Mar. 12th, 2016

calimac: (puzzle)
My business duties on my trip completed, I drove to an outlying town and went to a play. A local but professional theater company was putting on The Odd Couple. I'm not sure I'd ever seen the original play on stage before. Everybody was good. Oscar, who was played by the director of the company, was bullish and lumpen. Felix, a noted acting teacher who recently retired to devote more time to being on-stage himself, bore a strong resemblance to Woody Allen, the more so due to his pronounced shortness. He was shorter than either of his Pigeon sisters.

The theater was very tiny, with five rows of steeply raked seats around three sides. About 80% of them were filled with older people who'd all gotten off the same large bus. The rest were also occupied; what I'd ordered on the phone last week was, they told me at the time, the last free seat for the performance.

After the matinee, a large phalanx of the remaining 20% walked around the corner to the same locally-noted restaurant, and I followed them. Fortunately it's a pretty large place. I had whitefish, a freshwater fish that's ubiquitous in the Midwest but unknown where I come from. Though the parmesan crust was thick and heavy, the total effect was light and tender, an amazing culinary achievement. Alas for what it rested on, a bed of rice mixed with powerfully evil-smelling mushrooms too repellent to touch, plus lumps of lobster rubbery and slimy, enacting all the bad stereotypes about seafood in the Midwest. I wish I'd had the nerve to say more than praising the fish when they asked me how the food was: they're going to be mighty pissed when they read my Yelp review.

Back in the city, I'd seen a listing for a small-venue concert of piano-and-electronics music by Subotnick, Dodge, and some other composers I hadn't heard of. When I wandered over there in search of a ticket, the box office wasn't open yet, but the sound-check was still going on. This was so loud that I decided not to come back.
calimac: (Haydn)
So this local pianist named Tamami Honma is preparing for a recording of a cycle of Beethoven's 32 piano sonatas, and has decided to rehearse by playing them all in public. Roughly every two weeks from now until June, at a Methodist church right down the street from us, familiar to me because I've voted there.

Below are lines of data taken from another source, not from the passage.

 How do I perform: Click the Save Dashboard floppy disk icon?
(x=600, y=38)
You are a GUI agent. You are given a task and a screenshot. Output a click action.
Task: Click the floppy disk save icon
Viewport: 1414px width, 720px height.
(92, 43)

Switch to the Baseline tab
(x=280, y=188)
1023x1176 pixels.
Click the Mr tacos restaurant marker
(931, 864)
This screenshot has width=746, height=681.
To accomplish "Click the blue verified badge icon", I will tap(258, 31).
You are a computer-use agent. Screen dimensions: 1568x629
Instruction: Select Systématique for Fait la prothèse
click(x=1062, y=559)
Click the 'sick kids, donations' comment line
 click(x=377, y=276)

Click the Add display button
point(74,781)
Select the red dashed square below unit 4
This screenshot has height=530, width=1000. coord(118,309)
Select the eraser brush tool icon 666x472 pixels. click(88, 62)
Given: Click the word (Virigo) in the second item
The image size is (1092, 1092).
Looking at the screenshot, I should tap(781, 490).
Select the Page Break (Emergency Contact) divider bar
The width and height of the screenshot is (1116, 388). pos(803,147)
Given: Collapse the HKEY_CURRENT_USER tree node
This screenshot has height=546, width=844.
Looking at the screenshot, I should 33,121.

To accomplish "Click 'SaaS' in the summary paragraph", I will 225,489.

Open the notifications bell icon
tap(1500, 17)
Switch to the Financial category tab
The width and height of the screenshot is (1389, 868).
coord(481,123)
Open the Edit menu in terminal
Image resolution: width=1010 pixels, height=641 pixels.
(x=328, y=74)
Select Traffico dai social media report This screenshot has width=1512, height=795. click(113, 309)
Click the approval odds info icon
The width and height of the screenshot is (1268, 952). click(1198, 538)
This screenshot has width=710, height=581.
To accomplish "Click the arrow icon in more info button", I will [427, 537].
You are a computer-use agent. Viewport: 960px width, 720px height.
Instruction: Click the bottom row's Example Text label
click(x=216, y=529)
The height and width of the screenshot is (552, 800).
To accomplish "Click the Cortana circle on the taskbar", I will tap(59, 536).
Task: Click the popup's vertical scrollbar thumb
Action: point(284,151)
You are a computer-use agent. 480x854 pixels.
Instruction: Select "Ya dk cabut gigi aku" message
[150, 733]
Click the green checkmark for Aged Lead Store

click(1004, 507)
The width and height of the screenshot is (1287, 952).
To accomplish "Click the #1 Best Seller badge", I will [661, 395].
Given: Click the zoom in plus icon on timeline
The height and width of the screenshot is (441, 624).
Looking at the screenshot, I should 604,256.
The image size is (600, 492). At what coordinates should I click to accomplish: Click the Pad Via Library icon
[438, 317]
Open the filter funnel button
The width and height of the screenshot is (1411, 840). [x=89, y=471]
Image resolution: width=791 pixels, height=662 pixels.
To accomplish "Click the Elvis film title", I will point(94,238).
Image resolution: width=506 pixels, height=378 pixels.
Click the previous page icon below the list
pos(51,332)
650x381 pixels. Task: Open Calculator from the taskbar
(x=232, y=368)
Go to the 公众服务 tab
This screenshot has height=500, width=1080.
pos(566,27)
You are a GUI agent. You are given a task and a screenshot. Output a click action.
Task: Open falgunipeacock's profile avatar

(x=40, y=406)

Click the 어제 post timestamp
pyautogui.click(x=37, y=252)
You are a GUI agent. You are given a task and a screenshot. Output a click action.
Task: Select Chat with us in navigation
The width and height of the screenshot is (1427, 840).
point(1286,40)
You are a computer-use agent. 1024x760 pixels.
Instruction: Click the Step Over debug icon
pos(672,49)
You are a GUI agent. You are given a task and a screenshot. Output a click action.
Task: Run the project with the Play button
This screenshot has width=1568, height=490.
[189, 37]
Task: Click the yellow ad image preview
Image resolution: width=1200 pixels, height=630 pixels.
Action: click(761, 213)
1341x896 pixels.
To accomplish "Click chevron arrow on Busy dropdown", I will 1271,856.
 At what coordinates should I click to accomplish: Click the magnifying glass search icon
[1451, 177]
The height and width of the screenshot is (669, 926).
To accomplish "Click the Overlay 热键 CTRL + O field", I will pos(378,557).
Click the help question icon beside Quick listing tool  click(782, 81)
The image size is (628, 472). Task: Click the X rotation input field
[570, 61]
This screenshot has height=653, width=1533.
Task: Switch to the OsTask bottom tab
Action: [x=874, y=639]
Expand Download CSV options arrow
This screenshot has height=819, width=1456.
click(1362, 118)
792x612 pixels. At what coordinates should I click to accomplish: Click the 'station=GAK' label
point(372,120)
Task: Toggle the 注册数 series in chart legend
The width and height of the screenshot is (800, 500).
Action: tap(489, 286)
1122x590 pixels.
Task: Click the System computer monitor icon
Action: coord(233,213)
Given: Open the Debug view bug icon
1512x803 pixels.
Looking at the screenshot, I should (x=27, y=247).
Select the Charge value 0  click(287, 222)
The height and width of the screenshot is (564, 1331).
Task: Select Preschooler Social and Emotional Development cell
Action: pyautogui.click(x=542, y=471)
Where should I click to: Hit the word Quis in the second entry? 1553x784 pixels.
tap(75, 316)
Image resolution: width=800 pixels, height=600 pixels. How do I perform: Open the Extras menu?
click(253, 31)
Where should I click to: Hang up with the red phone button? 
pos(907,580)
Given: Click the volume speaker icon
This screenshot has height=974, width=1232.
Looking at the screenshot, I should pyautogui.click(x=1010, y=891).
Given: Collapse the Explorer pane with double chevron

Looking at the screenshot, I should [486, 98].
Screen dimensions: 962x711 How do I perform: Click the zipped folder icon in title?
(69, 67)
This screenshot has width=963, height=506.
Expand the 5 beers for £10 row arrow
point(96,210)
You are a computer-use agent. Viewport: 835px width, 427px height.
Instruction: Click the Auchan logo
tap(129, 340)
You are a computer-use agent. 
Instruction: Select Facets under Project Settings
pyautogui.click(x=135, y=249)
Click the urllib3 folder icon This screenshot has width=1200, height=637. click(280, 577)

Unfortunately, I missed the first concert (the Op. 2 set), but tonight's was Op. 7 and the first two from Op. 10. I went, and will get to as many more as I can. Honma is a solid pianist, though a few of the more epic gestures in Op. 7 seemed to require her to take a mental breath before leaping. She's very good at finding the seeds of the rough, turbulent Beethoven to come in these early, more genteel works. The proto-Schubertian trio section of Op. 7 was particularly fine. She also does lovely slow movements (Op. 10 No. 1), but is less native to Beethoven's light and whimsical side (of which Op. 10 No. 2 - my favorite unnamed early Beethoven sonata - has a lot).

This was rewarding as well as easy to get to. I'm looking forward to more.